Is intellectual property part of your business purchase?

When buying a business, you more than likely purchase all of its assets as well, in order to avoid duplicating your efforts. In addition, you also purchase its goodwill and intellectual property. Valuing those assets is not as easy as valuing inventory, however.

This article focuses on the purchasing and valuing of intellectual property as part of a business acquisition. These intangible assets, such as patents, copyrights and trademarks, can add a significant amount of value to the business. Failing to include them in the purchase of an existing business could cause it to fail in the future since these assets are often the ones that provide the most revenue for the company.

What makes intellectual property so valuable?

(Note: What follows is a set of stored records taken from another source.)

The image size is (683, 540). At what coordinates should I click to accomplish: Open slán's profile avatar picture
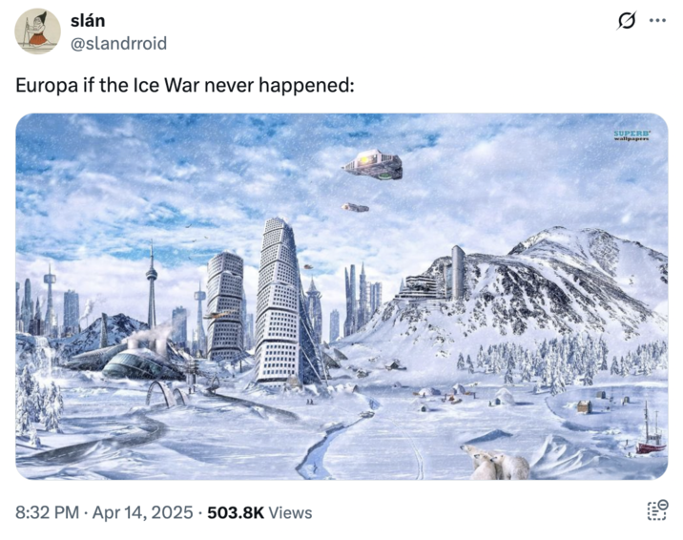coord(37,31)
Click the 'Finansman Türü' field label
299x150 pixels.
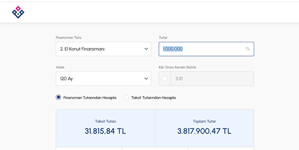[69, 37]
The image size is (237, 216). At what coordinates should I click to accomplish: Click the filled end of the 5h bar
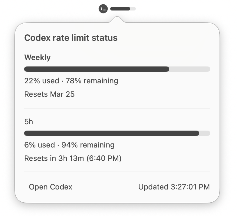[x=195, y=133]
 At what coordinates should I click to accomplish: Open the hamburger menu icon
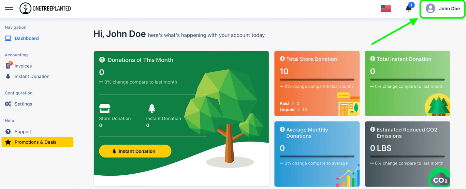[9, 8]
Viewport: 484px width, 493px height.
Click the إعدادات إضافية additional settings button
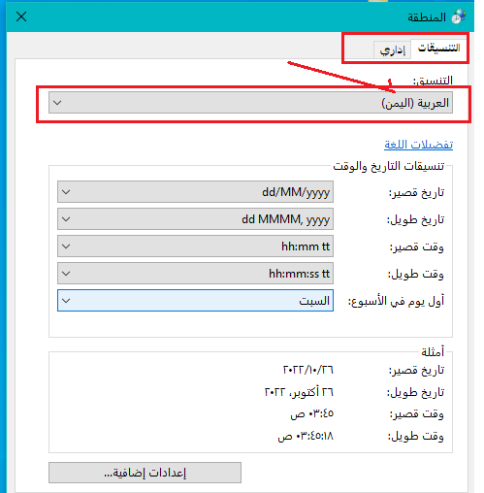point(145,473)
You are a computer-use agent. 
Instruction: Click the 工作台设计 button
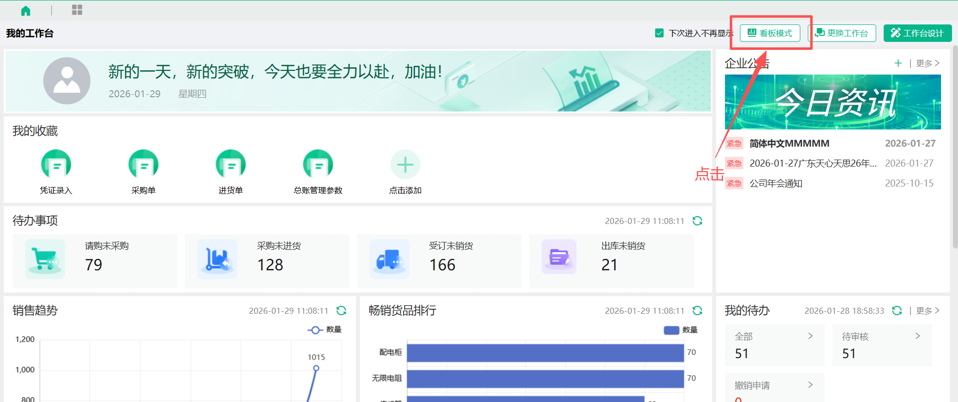click(x=917, y=33)
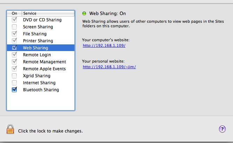Select the Screen Sharing service row
Image resolution: width=233 pixels, height=143 pixels.
coord(41,27)
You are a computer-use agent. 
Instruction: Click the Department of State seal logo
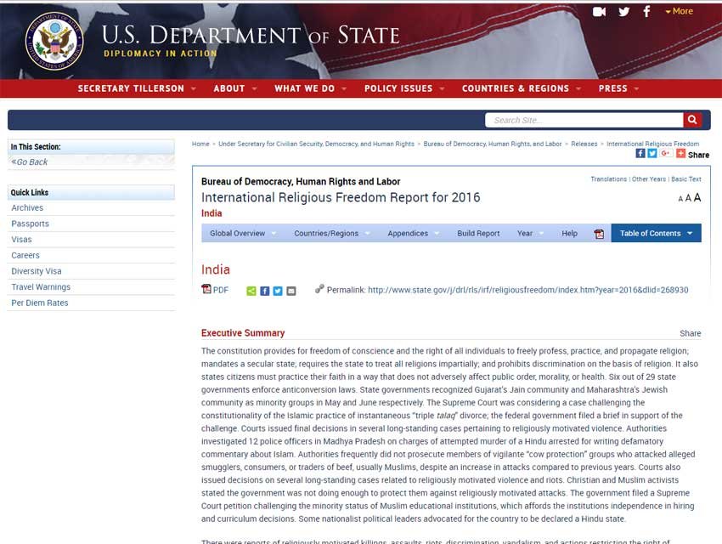(x=54, y=41)
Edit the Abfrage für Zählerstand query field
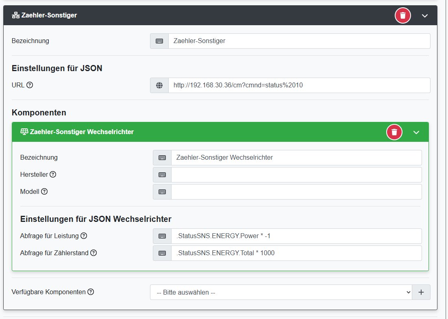This screenshot has height=319, width=448. [x=296, y=253]
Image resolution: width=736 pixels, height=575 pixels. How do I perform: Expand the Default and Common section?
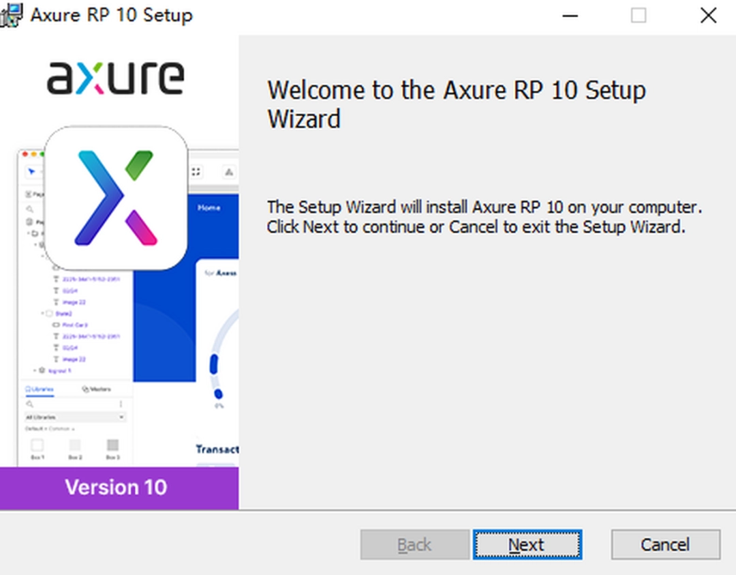[50, 428]
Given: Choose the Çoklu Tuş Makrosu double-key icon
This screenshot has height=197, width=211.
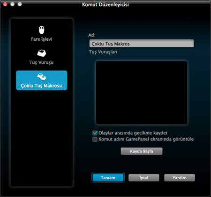Looking at the screenshot, I should click(x=42, y=77).
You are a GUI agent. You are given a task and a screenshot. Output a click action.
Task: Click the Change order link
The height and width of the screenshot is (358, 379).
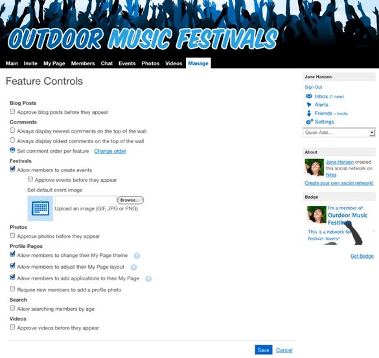click(x=110, y=151)
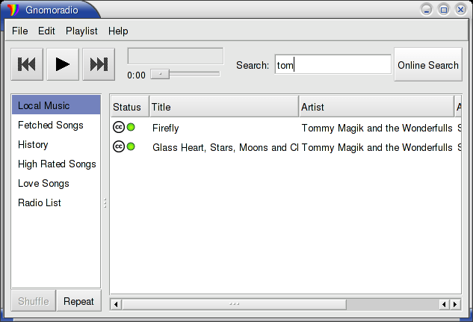Viewport: 473px width, 322px height.
Task: Click Creative Commons icon on Glass Heart row
Action: (x=118, y=147)
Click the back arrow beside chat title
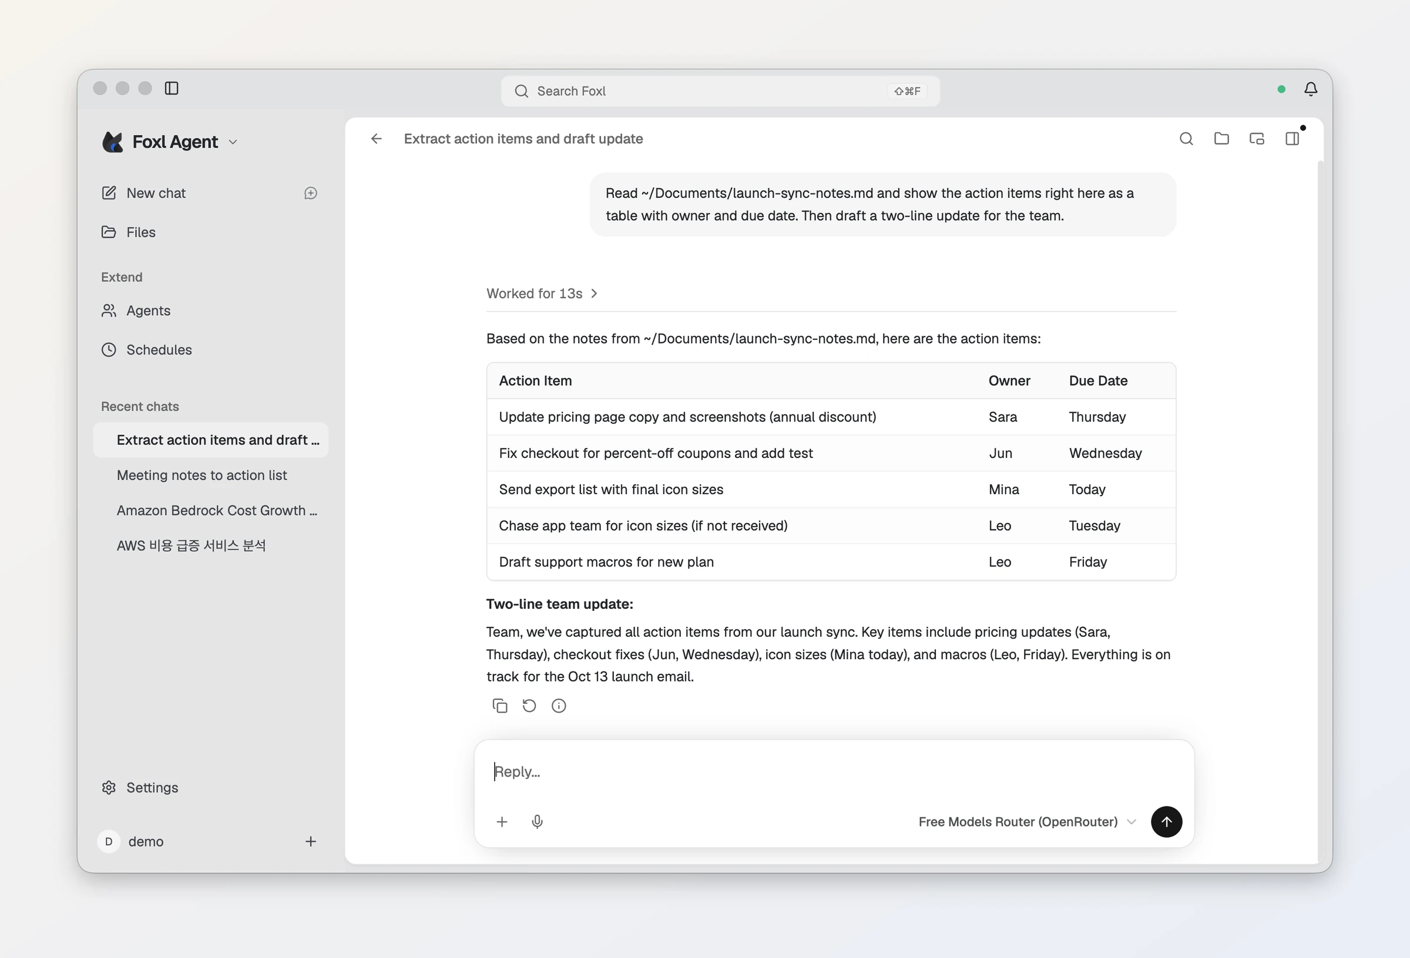The height and width of the screenshot is (958, 1410). click(x=376, y=139)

A major part of the purchase price of the business you wish to buy probably centers on its intellectual property. Each of these assets provides a different value to the business as indicated below:

  • Product design rights allow a company to appropriately price its products based on unique offerings to the consumer base.
  • Patents and other registered designs prevent other companies from marketing similar products, which allow the company you wish to purchase to keep its edge in the market.
  • A business with the rights to designs often works with third parties who manufacture and sell the finished products, which, in turn, provides a stream of income.

In order to make sure you pay a fair price for the company's IP, you will need to obtain a valuation of it.

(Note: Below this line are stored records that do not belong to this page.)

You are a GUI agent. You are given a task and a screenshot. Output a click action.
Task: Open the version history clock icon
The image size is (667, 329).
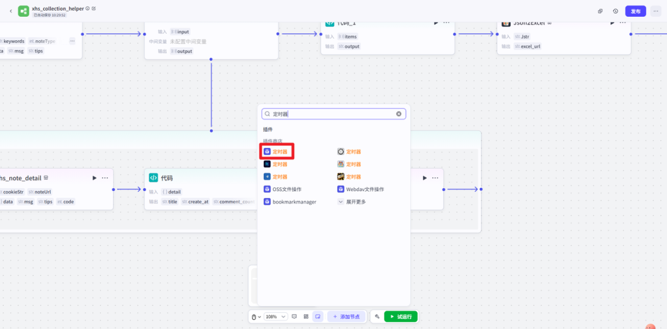(x=615, y=11)
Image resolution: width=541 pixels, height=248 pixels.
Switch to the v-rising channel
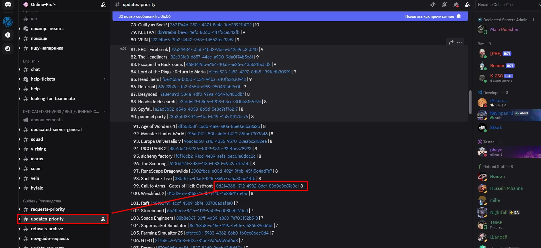38,149

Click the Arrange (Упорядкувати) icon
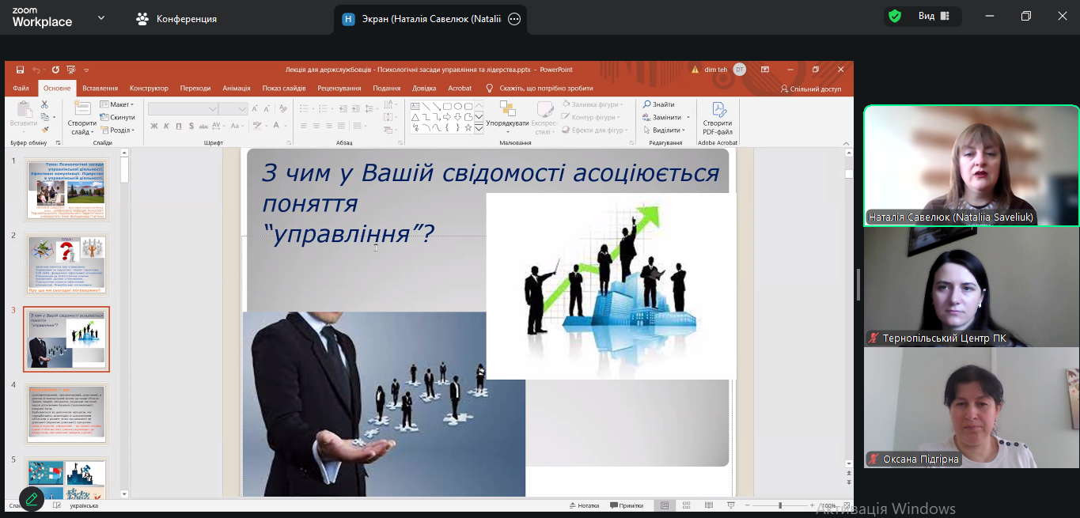[x=507, y=113]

What methods do companies commonly use to value IP?

No one valuation method will work for every company, which is why it's important to look at a number of factors when determining the best way to come up with a fair price for the IP of the company you wish to purchase. For instance, consider the following common methods of valuation:

  • The market-value approach looks at how a product does in its market and compares it to how well similar products do. Obtaining all of the data needed for this method may be problematic and might not give you an accurate assessment of value.
  • The income method examines the economic benefit of the IP currently and attempts to extrapolate how it will perform in the future.
  • The cost-based method looks at the company's costs of creation and development, which you shouldn't have to pay if your purchase includes the intellectual property rights since all of the groundwork is complete.

Choosing the valuation method that would work best in your circumstances may not be easy. It may take some additional research to be sure that the right steps are taken in order to pay a fair price for the company's intellectual property rights.